O filme encontra-se repleto de imagens fortes e plenas de carga simbólica, que poderão ser mais ou menos evidentes para os espectadores, no entanto não pode ficar sem referência a homenagem ao mestre Hitchcock através de uma magnífica cena de chuveiro, neste caso na companhia de uma morte violenta mas sem sangue no ralo da banheira, é tudo feito de contrastes de sombra e luz ao som, não das cordas imaginadas por Bernard Herrmann, mas do chilrear dos pássaros que parecem ser criaturas que habitam os azulejos da casa de banho, e cujas vozes já não falam de inocência.

sexta-feira, 7 de dezembro de 2007

His Dark Materials


Antes de ser um filme em três partes, já foi um livro também dividido em três (estas analogias cristãs serão freudianas?), mas eu só entrei no mundo de Lyra através de uma peça de teatro dividida em duas partes e cuja apresentação durou seis horas. Foi no National Theatre numa adaptação feita por Nicholas Wright e há-de ficar para sempre como um dos mais poderosos momentos teatrais que vivi.
Os romances fantásticos de Philip Pullman surgem como uma espécie de resposta aos de C.S. Lewis (As Crónicas de Nárnia) que o ano passado estrearam no cinema por volta desta altura, sem gerar controvérsia, claro.
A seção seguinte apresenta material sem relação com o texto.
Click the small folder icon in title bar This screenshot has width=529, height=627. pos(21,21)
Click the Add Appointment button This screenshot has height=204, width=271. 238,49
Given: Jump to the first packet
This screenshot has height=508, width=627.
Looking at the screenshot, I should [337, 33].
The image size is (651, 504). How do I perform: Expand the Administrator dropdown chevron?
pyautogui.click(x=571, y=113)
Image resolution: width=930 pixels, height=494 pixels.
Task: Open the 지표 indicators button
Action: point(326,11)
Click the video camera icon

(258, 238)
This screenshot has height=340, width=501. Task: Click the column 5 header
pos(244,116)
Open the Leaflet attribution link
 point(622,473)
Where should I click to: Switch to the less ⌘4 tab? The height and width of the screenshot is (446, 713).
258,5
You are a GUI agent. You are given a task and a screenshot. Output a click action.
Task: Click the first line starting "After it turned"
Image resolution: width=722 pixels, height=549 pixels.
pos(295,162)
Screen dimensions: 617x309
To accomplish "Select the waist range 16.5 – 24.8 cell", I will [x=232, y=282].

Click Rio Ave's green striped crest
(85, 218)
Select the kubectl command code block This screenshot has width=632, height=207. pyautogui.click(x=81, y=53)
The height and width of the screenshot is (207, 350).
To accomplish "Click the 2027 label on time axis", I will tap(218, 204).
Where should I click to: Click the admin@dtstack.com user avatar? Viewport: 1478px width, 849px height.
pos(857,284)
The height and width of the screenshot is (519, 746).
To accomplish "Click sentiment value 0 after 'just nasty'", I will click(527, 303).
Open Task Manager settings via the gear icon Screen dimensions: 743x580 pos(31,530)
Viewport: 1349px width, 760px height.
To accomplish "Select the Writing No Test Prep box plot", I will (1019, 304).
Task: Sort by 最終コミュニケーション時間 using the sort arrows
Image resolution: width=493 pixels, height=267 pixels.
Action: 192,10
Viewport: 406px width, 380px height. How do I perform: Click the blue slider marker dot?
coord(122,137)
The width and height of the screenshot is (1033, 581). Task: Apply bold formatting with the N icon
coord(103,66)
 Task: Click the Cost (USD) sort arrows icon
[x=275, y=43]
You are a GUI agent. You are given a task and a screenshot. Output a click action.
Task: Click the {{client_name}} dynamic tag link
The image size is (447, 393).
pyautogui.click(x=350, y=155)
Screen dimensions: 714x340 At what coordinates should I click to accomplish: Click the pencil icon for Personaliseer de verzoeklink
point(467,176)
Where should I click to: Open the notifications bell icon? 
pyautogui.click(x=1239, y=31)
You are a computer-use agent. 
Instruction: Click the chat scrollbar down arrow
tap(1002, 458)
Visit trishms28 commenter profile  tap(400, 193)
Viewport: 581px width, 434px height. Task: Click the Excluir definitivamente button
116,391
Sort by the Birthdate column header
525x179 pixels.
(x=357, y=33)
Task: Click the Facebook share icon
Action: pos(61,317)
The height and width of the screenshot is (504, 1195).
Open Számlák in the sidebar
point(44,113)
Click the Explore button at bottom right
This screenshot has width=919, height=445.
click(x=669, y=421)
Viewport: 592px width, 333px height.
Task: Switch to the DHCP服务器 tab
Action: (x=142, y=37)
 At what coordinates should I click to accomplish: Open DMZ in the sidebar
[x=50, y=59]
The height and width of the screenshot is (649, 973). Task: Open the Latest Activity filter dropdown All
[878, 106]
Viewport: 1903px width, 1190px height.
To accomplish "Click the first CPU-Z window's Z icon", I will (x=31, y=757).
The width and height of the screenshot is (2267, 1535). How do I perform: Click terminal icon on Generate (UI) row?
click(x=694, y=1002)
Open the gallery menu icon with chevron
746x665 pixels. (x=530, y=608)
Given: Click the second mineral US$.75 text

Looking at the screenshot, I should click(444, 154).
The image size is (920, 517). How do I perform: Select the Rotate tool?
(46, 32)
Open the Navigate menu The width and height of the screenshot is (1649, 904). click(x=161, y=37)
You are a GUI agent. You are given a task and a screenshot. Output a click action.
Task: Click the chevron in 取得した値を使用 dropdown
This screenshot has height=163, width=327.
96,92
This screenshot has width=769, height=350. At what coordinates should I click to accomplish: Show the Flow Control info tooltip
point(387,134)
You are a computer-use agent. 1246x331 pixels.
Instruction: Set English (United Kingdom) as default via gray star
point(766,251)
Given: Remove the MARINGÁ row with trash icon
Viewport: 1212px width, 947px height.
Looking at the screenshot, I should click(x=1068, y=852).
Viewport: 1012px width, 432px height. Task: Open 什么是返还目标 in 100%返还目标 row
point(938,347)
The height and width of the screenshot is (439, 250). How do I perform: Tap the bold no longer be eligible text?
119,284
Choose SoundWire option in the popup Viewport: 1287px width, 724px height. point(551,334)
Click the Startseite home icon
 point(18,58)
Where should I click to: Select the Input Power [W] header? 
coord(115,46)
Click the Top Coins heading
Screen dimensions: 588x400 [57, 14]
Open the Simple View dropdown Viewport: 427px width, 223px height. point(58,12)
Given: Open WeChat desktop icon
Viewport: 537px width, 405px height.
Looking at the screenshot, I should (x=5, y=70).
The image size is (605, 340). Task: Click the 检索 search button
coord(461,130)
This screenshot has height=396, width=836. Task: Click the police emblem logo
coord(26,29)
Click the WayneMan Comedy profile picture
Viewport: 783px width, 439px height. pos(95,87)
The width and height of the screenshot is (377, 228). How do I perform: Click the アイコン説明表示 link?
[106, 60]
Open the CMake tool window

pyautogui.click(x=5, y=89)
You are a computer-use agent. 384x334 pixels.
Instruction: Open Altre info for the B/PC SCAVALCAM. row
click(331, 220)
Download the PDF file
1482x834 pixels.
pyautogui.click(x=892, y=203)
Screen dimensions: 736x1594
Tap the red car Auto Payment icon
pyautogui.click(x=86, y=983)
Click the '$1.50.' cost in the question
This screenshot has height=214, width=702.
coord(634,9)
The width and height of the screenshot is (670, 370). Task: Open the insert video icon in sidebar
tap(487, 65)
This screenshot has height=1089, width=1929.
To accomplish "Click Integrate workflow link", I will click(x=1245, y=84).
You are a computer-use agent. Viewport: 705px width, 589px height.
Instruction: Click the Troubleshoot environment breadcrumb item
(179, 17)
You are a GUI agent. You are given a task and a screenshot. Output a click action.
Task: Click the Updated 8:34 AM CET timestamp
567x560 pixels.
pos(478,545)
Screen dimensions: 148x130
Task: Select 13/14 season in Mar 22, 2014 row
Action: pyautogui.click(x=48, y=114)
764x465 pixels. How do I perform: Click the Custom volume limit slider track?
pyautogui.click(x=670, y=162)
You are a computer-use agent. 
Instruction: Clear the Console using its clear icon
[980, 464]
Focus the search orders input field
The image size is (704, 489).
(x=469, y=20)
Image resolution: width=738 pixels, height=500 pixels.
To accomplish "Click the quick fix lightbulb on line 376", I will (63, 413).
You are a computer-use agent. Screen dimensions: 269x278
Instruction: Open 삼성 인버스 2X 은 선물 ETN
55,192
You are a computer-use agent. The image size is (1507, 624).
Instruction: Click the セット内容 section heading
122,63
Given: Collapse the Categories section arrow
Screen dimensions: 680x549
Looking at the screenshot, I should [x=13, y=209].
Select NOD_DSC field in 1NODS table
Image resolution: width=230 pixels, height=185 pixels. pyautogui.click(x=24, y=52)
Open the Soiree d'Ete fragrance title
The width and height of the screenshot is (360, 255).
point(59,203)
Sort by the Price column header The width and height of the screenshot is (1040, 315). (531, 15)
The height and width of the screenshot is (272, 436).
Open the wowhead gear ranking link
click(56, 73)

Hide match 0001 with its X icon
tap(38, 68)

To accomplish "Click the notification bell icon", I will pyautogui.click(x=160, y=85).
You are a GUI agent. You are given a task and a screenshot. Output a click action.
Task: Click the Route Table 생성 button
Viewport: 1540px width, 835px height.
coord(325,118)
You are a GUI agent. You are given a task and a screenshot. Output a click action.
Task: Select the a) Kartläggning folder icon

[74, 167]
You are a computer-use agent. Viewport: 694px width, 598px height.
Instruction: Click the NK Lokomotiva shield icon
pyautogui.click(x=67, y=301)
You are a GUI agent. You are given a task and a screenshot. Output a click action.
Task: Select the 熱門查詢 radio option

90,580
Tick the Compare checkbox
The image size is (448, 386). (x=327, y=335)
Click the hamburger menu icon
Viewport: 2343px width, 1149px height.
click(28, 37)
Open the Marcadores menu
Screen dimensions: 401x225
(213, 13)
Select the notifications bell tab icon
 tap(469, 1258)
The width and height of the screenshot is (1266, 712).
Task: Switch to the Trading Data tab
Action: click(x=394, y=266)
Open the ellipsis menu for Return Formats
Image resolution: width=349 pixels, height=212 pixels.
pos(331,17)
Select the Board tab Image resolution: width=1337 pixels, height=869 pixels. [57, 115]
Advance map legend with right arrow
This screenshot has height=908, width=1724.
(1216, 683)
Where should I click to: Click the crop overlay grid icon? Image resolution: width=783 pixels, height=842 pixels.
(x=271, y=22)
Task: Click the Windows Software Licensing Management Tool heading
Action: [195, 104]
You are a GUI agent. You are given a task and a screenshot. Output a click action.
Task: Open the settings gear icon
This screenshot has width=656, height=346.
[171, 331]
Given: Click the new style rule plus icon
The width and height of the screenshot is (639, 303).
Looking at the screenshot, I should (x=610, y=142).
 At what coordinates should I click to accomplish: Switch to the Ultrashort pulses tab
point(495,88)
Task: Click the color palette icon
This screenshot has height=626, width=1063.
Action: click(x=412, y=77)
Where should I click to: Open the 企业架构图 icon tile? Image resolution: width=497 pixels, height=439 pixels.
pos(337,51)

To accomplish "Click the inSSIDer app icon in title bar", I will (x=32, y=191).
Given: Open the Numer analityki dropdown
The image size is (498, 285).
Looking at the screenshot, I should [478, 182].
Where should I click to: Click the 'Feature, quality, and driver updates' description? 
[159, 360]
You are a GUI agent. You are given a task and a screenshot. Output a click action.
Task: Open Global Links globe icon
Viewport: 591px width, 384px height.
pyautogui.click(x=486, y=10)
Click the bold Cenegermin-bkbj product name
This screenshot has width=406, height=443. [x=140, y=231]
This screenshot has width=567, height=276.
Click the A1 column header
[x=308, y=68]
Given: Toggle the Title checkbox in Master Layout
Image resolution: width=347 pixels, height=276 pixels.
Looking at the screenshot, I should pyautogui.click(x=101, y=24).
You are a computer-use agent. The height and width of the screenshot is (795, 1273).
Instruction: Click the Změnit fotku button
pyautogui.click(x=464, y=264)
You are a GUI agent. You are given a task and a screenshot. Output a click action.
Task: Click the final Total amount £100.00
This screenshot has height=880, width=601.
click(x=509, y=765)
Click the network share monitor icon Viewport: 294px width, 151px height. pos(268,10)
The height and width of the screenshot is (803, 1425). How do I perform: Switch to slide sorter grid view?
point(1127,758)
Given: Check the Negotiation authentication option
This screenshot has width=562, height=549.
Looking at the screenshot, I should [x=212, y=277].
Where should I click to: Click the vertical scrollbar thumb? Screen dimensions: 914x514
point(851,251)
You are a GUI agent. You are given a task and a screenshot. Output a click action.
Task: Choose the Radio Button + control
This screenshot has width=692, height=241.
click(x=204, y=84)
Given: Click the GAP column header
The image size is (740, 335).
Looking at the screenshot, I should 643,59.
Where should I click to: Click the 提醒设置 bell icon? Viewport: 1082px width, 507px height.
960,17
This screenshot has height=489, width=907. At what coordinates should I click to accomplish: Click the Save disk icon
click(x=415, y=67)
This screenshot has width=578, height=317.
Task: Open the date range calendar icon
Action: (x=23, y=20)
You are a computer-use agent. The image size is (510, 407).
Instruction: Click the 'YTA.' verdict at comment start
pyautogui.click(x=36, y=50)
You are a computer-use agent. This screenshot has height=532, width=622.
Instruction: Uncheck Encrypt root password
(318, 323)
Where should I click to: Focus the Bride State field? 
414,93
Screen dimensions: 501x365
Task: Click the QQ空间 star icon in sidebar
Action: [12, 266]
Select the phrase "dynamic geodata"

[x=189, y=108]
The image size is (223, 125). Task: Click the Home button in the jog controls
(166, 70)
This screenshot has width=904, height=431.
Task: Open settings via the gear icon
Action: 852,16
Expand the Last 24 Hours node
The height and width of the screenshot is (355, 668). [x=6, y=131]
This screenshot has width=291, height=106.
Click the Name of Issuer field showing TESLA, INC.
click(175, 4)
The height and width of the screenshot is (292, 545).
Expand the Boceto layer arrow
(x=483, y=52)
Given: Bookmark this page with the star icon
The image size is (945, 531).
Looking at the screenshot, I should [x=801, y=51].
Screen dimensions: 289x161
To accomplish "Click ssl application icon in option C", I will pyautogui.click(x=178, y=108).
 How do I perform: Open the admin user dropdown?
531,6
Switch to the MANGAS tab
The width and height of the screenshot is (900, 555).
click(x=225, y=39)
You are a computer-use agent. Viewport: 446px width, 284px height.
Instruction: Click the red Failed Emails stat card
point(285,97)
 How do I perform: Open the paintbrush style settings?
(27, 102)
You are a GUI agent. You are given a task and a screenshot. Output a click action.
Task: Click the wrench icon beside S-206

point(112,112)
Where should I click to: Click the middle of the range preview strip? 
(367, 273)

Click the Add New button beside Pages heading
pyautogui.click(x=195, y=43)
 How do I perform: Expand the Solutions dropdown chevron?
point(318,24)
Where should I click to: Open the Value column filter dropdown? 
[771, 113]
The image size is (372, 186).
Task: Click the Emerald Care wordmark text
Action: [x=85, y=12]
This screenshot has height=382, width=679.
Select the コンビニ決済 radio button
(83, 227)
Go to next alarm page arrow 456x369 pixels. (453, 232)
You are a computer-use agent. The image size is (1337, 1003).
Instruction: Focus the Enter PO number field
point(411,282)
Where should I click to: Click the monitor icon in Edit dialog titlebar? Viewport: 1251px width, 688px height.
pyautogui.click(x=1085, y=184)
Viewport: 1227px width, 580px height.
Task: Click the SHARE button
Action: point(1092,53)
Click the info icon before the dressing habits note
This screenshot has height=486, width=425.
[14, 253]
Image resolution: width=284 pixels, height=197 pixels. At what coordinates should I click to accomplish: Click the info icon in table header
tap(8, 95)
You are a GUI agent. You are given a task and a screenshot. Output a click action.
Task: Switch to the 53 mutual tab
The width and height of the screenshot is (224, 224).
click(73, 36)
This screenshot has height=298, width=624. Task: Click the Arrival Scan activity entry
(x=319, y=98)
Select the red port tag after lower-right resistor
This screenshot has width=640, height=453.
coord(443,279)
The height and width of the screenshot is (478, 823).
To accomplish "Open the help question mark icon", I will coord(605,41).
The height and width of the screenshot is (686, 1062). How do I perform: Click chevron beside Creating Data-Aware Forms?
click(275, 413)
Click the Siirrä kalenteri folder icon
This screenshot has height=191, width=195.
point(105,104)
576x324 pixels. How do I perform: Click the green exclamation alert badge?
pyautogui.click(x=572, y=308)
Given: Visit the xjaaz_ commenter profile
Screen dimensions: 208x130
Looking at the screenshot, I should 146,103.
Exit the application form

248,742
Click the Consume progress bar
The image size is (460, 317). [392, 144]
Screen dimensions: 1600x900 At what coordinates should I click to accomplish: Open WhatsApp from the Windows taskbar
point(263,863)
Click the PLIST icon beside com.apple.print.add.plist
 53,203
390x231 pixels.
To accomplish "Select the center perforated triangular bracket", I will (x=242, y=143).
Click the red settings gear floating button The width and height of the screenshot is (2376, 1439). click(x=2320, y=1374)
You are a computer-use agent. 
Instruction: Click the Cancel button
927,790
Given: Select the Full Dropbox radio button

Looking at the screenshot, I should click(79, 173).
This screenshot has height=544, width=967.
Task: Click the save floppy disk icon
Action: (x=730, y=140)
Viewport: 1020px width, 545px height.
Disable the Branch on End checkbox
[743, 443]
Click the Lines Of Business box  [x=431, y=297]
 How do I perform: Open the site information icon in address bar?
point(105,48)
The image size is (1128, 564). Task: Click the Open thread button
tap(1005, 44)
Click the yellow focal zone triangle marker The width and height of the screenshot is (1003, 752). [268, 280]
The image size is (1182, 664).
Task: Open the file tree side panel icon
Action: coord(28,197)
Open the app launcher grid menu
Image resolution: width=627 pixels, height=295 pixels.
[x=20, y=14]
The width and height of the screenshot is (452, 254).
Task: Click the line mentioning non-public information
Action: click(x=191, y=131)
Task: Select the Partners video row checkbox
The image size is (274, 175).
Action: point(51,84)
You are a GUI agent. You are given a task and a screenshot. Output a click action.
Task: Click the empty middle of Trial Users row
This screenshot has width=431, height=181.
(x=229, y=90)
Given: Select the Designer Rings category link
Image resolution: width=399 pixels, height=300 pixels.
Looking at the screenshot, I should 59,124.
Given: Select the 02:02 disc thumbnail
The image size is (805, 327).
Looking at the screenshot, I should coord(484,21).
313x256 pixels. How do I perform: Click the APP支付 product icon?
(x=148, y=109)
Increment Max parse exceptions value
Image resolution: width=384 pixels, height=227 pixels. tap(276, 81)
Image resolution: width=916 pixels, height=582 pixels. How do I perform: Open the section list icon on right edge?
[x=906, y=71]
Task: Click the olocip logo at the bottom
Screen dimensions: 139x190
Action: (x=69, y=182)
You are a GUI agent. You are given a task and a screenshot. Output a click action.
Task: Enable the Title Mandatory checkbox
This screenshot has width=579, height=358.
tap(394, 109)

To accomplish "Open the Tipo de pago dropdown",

Ao que parece os católicos, ou religiosos fundamentalistas americanos, estão muito preocupados com a estreia deste novo filme essencialmente porque é um filme "ateu" que promove o conhecimento e pensamento e mais grave, para alguns, a liberdade desse mesmo pensamento em detrimento do obscurantismo e e o amor canino promovido pelas religiões em geral, e a cristã em particular.
A ver por todas as criancinhas, por aquelas que ainda o são e as outras que não deixaram de ser.